(WHAT IS REQUIRED): Continue the essay below on money and financial education, starting right after its final sentence.

The majority of people who received any financial training were those whose families ran the financial institutions. And ultimately, it was better for them if the rest of the people were kept clueless when it came to personal finances and managing their money. At that time in history most people spent the biggest part of their lives living off of the fruits of their own labors, literally. They were farmers and ranchers. So a education in relation to personal finances was not as valuable to them as learning the “3 R’s”.

As we progressed as a society, our educational system remained the same in most aspects. Entering the Industrial age, the majority of people became a part of the factory systems or small business owners. Education continued to teach the same basics, but now added some extra skills that would allow a person to find a good position within the work force. At that point in history, most people after leaving school would find a company and work with that one company until they retired. What we also have to consider is that people not only worked one job for most of their lives, but they also had a shorter life expectancy. And at that point in history, in most cases, the companies actually helped their employees prepare for their retirement.

As times have changed and we moved into the information age, our educational system has not. Now our monetary system is the primary focus of determining what lifestyle you lead. Yet none of us are truly educated in regards to the power of money and even less on how to accumulate it or manage it.

The employment picture has changed also, with most people working 7-8 different jobs in their lifetime, and many of those moves are made into completely different careers. The old adage of, “Go to school, get good grades, get a good job with benefits” really holds no weight any more. As companies grow and technology advances the career you specialize in may be obsolete within the next 6 months. And as a way to increase profits in this ever-changing market more and more companies are turning over the responsibility of retirement planning to their employees. They may offer what seem to be attractive retirement programs, but how many of these employees truly understand what these “lucrative packages” are, or even more importantly with not having been taught anything about their personal finances, how to make sure they are managed correctly?

I could go into this subject at length, but I feel there are a series of books that are much better written that completely focus on this issue and how, at any age, we can begin to understand these aspects of our lives and begin finally taking control of our financial destinies. The author is Robert Kiyosaki and the books are “Rich Dad, Poor Dad”, “The Cashflow Quadrant”, and “Rich Dad’s Guide to Investing”. I suggest because of the way that the information is given that you read all three and read them in that specific order because one lesson and idea builds upon another.

The reason I wanted to sidetrack for a moment is so you could understand, that even with the many successes in my life, I was in debt beyond a level that most people including myself could comprehend.

(INFORMATION SUPPLIED):
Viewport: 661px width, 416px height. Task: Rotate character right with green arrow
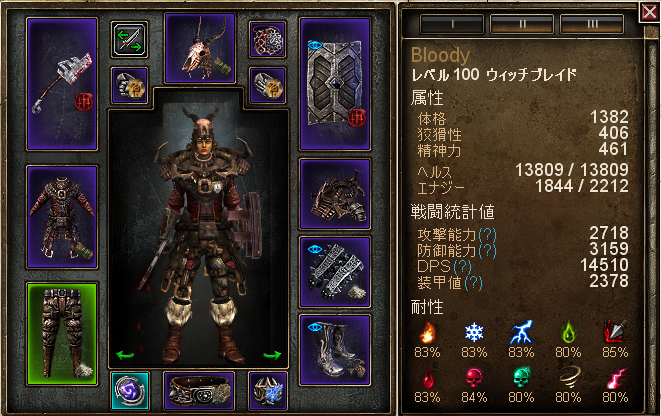pos(272,355)
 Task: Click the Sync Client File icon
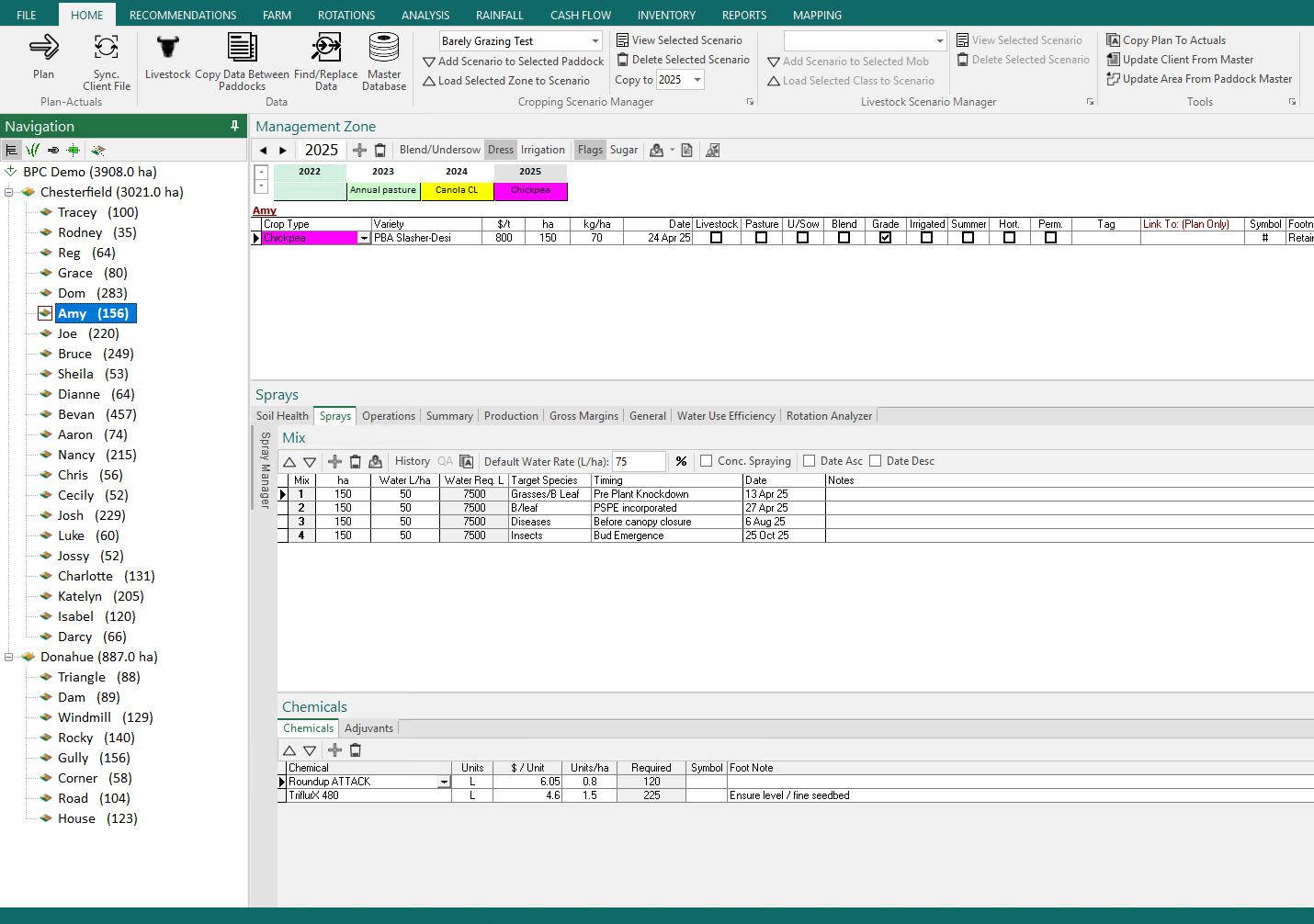coord(106,48)
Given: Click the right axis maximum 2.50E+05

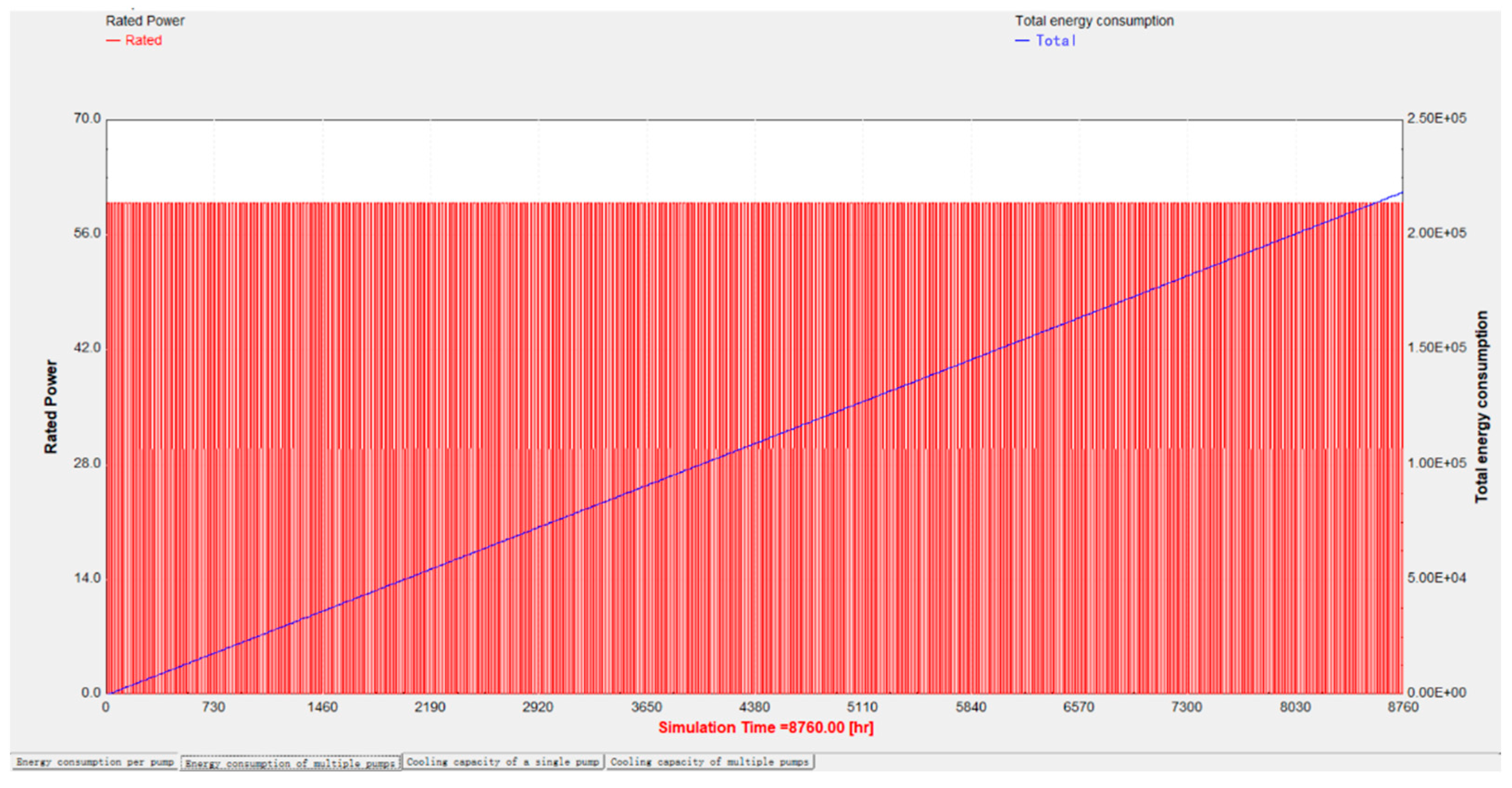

(ANSWER BELOW):
Much of my financial life seemed to follow a specific pattern. Because of irresponsibility with my personal finances earlier in my life, I had gotten myself into a deep hole. Maybe you have had the same situation; it could have been the loss of a job, a death in the family, or just bad financial planning. But you find yourself in this hole. And you begin struggling to get out, and just when you see the light of day, something else happens and you get deeper into the hole than you were when you started. It could be anything. But all of a sudden, you find yourself in deeper debt with no plan to recover. After looking at your options, you formulate a plan on how you will get this handled, meanwhile dealing with your new responsibilities, but again, you are deeper in the hole this time.

But with fortitude and a mission, you begin digging your way out, and again, just as you start to really see hope, that everything is coming together, life comes along and you end up falling backwards, and get into debt even farther. And sometimes, it isn’t life that comes along and knocks us back. Many times it is ourselves. We decide we need a bigger home, or our car is getting too old, or we just “had to have that new… fill in the blank here”. Sound like anyone you know? It was a recurring theme for me.

So when I decided to embark on the next part of my journey in beginning Results International with Eric, I did it with no capital and no safety net. Eric and I started booking appointments, selling tickets to seminars and using the money we made to fund the business operations and when we could afford it, pay ourselves for our efforts. We went for a good 6 months making enough money to put on the seminars, pay the business expenses and keep our basic personal needs taken care of. Then in November, the bottom fell out. Eric hadn’t turned in any new business in almost two months and I was beginning to wonder what was going on.

Have you ever been told, “Be careful what you ask for?” Well, I asked to find out what was going on, and the Universe provided. On Monday, November 15th, the phone started ringing and didn’t stop for the next 3 days. Starting on Monday, I received 5 calls from “clients” screaming at me that they wanted their money back. Now there was a slight problem, I had no idea who these people were. Through the course of the conversations what came clear was that Eric had sold these 5 people into a long term coaching agreement costing an average of $1,000 each. It was a package that didn’t surprise me because we were doing that as an offer in our seminars.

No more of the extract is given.